FIG. 2 is a hardware configuration diagram of the object characteristic determining device 1. Although the hardware configuration diagram of FIG. 2 may also be applied to object characteristic determining devices 1a, 1b to be described later, in the following, description will be made about the object characteristic determining device 1 as a representative. In this Embodiment, the object characteristic determining device 1 is an electronic control device for determining a characteristic of an on-road object that indicates whether the object is a dynamic object or semi-dynamic object, and then outputting the determination result. The respective functions of the object characteristic determining device 1 are implemented by a processing circuit included in the object characteristic determining device 1. Specifically, the object characteristic determining device 1 includes as the processing circuit: an arithmetic processing device 90 (computer) such as a CPU (Central Processing Unit) or the like; storage devices 91 for performing data transactions with the arithmetic processing device 90; an input circuit 92 for inputting external signals to the arithmetic processing device 90; an output circuit 93 for externally outputting signals from the arithmetic processing device 90; and the like.

As the arithmetic processing device 90, there may be included an ASIC (Application Specific Integrated Circuit), an IC (Integrated Circuit), a DSP (Digital Signal Processor), an FPGA (Field Programmable Gate Array), any one of a variety of logic circuits, any one of a variety of signal processing circuits, or the like.

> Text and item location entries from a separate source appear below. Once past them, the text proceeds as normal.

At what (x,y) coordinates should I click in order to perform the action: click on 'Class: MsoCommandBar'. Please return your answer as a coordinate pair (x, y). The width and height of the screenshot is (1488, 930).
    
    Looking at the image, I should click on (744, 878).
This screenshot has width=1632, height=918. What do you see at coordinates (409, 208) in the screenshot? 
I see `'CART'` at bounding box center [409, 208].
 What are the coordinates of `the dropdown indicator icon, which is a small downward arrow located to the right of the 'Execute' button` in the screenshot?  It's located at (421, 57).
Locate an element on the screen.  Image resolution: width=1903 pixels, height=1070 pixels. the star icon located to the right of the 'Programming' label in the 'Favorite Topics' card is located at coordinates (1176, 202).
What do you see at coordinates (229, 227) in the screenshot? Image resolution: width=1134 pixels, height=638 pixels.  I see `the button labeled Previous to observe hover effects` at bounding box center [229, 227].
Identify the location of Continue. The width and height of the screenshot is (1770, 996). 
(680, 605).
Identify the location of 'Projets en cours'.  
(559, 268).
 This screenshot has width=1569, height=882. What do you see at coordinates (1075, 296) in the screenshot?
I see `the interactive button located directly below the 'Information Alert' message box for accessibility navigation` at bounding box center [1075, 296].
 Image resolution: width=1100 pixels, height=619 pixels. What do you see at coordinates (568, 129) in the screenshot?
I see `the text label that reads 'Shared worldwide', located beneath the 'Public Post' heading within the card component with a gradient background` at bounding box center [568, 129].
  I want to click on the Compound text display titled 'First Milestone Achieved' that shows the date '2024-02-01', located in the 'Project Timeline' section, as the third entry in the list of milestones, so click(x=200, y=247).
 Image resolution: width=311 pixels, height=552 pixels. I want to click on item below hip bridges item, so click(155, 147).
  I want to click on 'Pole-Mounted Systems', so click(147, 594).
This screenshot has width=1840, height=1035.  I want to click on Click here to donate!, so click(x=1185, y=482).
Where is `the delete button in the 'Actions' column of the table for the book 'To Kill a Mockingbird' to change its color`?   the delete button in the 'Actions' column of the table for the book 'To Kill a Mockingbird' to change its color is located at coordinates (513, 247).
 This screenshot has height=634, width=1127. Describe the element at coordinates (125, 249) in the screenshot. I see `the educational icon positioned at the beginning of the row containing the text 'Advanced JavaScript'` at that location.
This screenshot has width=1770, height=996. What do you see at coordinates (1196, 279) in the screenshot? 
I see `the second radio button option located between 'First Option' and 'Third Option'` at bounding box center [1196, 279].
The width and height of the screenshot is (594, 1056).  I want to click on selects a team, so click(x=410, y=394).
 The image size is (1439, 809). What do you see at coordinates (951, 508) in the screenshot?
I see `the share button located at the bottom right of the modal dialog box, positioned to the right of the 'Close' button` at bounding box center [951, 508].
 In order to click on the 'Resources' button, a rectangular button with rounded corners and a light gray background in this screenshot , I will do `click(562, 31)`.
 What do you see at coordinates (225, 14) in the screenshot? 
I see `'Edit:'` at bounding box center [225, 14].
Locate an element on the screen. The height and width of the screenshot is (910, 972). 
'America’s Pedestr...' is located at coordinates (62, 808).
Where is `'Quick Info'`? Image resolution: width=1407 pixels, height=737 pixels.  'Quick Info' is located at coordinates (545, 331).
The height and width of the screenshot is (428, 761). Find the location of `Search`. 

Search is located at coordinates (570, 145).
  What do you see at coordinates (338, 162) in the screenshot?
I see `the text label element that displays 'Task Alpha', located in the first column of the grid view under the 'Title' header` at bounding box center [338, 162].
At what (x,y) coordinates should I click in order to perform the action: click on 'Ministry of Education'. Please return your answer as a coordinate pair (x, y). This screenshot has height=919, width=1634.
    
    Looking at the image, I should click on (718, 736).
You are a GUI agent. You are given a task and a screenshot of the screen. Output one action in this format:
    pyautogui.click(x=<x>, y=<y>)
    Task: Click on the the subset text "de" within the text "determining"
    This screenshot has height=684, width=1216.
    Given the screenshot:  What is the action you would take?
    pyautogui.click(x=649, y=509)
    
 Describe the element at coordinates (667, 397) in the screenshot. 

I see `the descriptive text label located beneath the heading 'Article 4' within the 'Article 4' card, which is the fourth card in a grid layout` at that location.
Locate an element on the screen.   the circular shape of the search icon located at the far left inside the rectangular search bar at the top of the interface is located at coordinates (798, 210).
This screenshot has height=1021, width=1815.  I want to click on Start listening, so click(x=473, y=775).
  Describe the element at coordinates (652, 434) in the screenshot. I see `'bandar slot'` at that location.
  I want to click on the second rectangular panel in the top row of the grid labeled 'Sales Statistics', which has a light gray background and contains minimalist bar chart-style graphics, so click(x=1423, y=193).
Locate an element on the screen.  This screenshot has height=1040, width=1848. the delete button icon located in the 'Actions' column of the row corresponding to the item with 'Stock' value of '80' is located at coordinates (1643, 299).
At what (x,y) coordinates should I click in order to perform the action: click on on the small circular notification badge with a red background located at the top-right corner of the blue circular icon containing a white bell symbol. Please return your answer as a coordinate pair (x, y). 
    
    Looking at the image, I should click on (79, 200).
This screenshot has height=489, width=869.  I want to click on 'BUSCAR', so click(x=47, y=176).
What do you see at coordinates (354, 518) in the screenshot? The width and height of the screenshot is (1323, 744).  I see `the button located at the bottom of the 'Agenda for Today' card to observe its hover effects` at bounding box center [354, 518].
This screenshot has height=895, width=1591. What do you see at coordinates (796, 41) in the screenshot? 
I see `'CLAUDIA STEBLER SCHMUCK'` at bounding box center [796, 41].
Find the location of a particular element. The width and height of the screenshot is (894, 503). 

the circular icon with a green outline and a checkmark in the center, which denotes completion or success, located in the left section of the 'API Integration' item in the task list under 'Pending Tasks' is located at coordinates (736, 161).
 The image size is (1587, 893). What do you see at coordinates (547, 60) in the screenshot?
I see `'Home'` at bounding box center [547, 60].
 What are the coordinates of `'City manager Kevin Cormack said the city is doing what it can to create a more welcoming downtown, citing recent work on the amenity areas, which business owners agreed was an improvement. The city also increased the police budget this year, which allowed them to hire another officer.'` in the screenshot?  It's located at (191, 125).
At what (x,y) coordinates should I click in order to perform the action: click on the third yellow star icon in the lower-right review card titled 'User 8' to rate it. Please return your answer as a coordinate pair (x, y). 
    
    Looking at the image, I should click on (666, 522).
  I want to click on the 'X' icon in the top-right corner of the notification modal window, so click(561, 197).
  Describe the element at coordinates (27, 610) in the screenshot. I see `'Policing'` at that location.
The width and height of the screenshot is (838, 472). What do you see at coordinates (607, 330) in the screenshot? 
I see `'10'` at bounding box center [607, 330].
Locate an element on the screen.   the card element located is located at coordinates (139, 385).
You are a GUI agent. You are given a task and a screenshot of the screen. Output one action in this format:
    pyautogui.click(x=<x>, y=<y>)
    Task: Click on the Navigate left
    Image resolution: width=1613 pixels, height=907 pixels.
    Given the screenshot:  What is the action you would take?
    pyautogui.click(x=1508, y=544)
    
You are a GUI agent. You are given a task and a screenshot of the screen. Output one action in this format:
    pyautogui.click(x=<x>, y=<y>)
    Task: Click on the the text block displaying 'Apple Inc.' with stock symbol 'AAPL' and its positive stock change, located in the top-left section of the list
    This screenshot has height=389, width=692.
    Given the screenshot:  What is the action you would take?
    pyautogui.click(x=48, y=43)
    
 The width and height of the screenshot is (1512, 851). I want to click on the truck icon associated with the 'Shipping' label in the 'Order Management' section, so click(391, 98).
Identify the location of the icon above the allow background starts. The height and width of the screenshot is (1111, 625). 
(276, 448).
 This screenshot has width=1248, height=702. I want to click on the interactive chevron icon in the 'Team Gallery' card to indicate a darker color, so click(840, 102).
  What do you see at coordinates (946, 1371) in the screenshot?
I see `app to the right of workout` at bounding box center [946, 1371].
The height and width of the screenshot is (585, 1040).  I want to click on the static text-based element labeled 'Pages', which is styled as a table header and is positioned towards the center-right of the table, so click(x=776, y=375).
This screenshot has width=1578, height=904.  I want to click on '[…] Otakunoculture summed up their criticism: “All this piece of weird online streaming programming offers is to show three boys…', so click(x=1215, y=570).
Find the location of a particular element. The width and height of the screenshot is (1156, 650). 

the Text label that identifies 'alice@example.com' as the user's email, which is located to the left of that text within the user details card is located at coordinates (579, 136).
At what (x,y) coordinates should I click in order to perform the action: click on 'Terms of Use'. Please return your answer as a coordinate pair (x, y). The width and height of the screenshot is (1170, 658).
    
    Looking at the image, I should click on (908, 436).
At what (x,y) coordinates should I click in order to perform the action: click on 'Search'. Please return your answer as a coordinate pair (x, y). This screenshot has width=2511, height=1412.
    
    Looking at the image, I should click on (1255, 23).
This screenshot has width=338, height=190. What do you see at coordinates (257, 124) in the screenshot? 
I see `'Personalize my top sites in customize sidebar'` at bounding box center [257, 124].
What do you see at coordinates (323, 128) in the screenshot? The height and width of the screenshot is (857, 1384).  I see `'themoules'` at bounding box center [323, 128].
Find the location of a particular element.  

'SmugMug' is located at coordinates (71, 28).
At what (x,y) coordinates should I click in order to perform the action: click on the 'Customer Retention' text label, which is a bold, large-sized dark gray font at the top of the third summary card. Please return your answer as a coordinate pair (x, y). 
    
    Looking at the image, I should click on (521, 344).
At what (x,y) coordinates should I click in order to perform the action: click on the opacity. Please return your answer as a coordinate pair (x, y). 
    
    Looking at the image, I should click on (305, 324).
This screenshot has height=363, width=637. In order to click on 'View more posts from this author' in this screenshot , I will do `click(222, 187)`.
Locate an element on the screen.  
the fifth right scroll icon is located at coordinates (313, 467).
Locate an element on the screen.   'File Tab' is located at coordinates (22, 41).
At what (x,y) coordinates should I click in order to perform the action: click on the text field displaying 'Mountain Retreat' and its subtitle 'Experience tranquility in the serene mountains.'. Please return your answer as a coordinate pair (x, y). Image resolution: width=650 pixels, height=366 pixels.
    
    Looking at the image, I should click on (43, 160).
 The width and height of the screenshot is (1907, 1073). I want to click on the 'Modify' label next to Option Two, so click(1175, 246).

Further, multiple arithmetic processing devices 90 of the same type or different types may be included so that the respective parts of processing are executed in a shared manner. As the storage devices 91, there are included a RAM (Random Access Memory) that is configured to allow reading and writing of data by the arithmetic processing device 90, a ROM (Read Only Memory) that is configured to allow reading of data by the arithmetic processing device 90, and the like. As the storage device 91, a non-volatile or volatile semiconductor memory, such as a flash memory, an EPROM, an EEPROM or the like, may be used. The input circuit 92 includes A-D converters, a communication circuit, etc. to which output signals of a variety of sensors and switches including the laser radar 2, the visible light camera 3, the infrared camera 4, and a communication line, are connected, and which serve to input these output signals of the sensors and switches, and communication information, to the arithmetic processing device 90. The output circuit 93 includes a driver circuit, a communication circuit, etc. for outputting control signals from the arithmetic processing device 90 to a device including the dynamic-map management device 200.

The respective functions that the object characteristic determining device 1 includes, are implemented in such a manner that the arithmetic processing device 90 executes software (programs) stored in the storage device 91 such as the ROM or the like, to thereby cooperate with the other hardware in the object characteristic determining device 1, such as the other storage device 91, the input circuit 92, the output circuit 93, etc. Note that the set data of threshold values, determinative values, etc. to be used by the object characteristic determining device 1 is stored, as a part of the software (programs), in the storage device 91 such as the ROM or the like. Although each of the functions that the object characteristic determining device 1 has, may be established by a software module, it may be established by a combination of software and hardware.

<Dynamic Map>

The dynamic map is an aggregation of data in which static map information and dynamic information are superimposed together. In the traffic field, the static map information is a road map and the dynamic information means information coming from an on-vehicle sensor mounted on a vehicle, a roadside sensor, a traffic light, etc. When these sets of information are delivered in a superimposed manner, it is possible to easily recognize phenomena that may occur on the road.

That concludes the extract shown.